After a long week of coding, you might think San Francisco builders would retreat to the Bay Area's mountains, beaches, or vibrant club scene. But in fact, the end of the week marks the start of an AI hackathon.
AI hackathons have been popular in San Francisco for the past few years. Every Saturday and Sunday, technologists talk about the latest advances in AI and networking, and most importantly, put their ideas into working demos. Hackathons often offer cash prizes, cloud credits, and other prizes, but the real winners go home with startup prototypes.
“There's no better place in the world than San Francisco to build the most ambitious project of your life,” says agency co-founder Alex Leibman. “You see these hackathon-like competitions all the time, but they're not competitive. They're competitive and collaborative at the same time.”

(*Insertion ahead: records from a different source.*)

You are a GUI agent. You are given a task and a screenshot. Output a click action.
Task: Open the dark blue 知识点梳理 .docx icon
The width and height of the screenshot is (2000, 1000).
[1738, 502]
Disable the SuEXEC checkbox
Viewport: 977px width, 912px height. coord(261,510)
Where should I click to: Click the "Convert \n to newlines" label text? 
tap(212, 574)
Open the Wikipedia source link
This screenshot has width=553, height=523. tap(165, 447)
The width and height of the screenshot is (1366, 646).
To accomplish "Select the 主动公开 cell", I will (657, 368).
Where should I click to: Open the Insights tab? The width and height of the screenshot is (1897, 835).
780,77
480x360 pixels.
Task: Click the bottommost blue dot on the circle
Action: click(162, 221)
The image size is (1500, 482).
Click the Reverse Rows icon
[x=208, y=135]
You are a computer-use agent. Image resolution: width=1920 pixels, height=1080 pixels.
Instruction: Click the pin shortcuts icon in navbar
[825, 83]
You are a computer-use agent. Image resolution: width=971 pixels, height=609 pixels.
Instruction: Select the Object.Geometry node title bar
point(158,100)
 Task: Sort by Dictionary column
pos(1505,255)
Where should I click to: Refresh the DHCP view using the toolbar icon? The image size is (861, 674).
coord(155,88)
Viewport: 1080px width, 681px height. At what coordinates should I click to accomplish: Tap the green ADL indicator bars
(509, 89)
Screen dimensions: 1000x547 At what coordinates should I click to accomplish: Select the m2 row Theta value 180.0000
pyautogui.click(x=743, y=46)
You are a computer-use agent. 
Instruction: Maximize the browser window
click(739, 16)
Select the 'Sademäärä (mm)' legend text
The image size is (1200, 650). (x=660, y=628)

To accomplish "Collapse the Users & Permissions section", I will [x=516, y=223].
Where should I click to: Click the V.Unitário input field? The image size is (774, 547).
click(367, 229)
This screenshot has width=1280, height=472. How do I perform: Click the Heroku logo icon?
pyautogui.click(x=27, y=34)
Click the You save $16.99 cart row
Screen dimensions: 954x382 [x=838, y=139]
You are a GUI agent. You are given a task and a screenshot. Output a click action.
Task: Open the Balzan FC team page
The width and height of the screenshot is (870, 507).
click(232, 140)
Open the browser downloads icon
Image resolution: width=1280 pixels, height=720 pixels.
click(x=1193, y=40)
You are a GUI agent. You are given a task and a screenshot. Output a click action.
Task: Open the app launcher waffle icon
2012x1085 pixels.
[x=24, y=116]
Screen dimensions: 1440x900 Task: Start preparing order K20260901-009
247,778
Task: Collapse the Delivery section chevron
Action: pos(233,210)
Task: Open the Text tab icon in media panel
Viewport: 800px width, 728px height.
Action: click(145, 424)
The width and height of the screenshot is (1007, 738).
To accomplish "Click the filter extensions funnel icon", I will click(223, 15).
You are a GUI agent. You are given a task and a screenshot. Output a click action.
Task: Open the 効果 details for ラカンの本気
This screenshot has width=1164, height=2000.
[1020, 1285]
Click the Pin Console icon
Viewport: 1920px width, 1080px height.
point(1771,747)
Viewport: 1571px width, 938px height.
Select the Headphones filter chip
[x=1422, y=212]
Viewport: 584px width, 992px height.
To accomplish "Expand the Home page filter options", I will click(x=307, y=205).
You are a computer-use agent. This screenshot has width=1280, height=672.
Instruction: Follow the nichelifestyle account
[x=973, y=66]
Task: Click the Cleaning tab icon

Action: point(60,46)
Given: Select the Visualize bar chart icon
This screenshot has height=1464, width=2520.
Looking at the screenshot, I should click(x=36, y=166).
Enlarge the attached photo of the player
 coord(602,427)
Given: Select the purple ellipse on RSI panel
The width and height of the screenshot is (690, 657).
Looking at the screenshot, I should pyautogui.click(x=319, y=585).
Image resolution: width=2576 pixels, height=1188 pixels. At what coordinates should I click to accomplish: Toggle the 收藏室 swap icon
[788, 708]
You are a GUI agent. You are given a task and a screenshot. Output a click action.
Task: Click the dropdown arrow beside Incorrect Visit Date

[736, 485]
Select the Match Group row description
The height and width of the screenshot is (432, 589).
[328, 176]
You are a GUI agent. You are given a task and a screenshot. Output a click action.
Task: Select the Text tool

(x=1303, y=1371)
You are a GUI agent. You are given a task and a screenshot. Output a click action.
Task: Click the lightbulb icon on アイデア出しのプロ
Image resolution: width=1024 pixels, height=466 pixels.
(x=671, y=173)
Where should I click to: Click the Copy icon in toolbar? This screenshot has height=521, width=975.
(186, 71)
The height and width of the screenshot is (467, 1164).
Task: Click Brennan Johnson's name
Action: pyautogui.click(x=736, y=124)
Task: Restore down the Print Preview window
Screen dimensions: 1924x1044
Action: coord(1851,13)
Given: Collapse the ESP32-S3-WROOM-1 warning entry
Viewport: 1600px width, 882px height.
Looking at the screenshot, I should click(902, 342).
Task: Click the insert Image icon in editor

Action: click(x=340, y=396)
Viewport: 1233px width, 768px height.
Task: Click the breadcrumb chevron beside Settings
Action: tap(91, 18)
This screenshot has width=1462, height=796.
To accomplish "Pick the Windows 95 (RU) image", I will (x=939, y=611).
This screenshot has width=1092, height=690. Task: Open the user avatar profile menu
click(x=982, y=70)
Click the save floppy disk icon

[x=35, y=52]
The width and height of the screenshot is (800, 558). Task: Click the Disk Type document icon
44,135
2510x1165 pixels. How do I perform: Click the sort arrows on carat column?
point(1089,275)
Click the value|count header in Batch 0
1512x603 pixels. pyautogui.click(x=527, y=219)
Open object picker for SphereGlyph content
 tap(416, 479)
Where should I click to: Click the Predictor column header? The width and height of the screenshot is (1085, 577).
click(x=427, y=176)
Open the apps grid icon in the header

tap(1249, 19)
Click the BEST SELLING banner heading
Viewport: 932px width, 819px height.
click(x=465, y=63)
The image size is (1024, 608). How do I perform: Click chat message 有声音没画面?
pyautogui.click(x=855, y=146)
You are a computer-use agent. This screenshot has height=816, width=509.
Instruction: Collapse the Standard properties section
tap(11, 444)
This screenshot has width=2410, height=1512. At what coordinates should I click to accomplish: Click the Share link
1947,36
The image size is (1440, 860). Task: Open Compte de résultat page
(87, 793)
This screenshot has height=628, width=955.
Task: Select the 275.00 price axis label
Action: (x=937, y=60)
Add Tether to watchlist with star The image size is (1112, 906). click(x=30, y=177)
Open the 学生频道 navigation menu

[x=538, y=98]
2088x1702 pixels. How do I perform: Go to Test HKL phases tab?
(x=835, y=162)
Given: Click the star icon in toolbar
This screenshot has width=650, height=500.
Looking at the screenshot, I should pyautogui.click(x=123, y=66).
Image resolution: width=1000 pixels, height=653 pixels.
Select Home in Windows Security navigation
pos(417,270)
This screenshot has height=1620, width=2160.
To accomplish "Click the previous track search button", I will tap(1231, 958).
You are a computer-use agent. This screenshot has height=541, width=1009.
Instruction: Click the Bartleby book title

Last summer, at a San Francisco hackathon, Leibman decided to try his hand at building an AI agent that could scrape the web. Agents are a hot topic in Silicon Valley, where the AI boom is at its peak. The term isn't precisely defined, but it generally refers to AI-based bots that can perform tasks automatically, using interfaces and services that weren't originally designed for automation. They're like replacements for routine tasks that once required human intervention.
But Mr. Reipman quickly ran into problems. “They were terrible,” Mr. Reipman said in an interview. “The agents failed about 30 to 40 percent of the time, and they often failed in unexpected ways.”
To fix this, Reibman's team built an internal debugging tool to dig into the agent to see where things were going wrong. As a result, the agent worked a little better, but the debugging tool itself attracted attention and won the hackathon.
“We started introducing the tool at hackathons and events in San Francisco, and people started asking for access to it,” Leibman says. “That was basically the validation I needed: that instead of people building agents themselves, we should build tools that make it easy to build agents.”
So Leibman started Agency with co-founders Adam Silverman and Sean Chiu to give them the tools to see what their AI agents were actually doing and catch where they were going wrong. A year later, those tools eventually became Agency's core product, the AgentOps platform, which is now used by thousands of teams every month, Leibman told TechCrunch. The startup has raised $2.6 million in pre-seed funding led by 645 Ventures and Afore Capital.
Chief Operating Officer Adam Silverman told TechCrunch that AgentOps is like “multi-device management for agents,” analyzing everything an agent does to make sure it doesn't get out of control.
“You have to understand if an agent is going to get out of control and identify what limitations you can put in place,” Silverman said in an interview. “A lot of the work is figuring out where the guardrails are and visually verifying that the agent is following them before putting them into production.”
The startup has partnered with AI model development companies Cohere and Mistral, which also offer agent creation services, and customers can use AgentOps' dashboard to see how their agents interact with the world and how much each agent costs. Agency is model-agnostic, so it works with several different AI agent frameworks, but it integrates with popular tools like Microsoft's AutoGen, CrewAI, and AutoGPT.
Beyond the AgentOps dashboard, Agency also offers consulting services to help companies get started building their agents. (Reibman previously worked at consulting firm EY.) Agency wouldn't disclose the names of its clients, but did say that hedge funds, consultancies and marketing firms are using its tools.
For example, Reibman says Agency helped its clients create AI agents that write blog posts about companies they do business with, and now those same clients are using the AgentOps dashboard to track agent performance and costs.
Large companies like OpenAI and Google are likely to develop agent products in the coming months, so AI startups like Agency will need to figure out how to work with those advances rather than against them.
“There are so many layers in the stack that it's unlikely that an LLM provider would try to capture them all,” Reibman says. “OpenAI and Anthropic are building agent builders, but there are all these layers around that to ensure a production-ready code base.”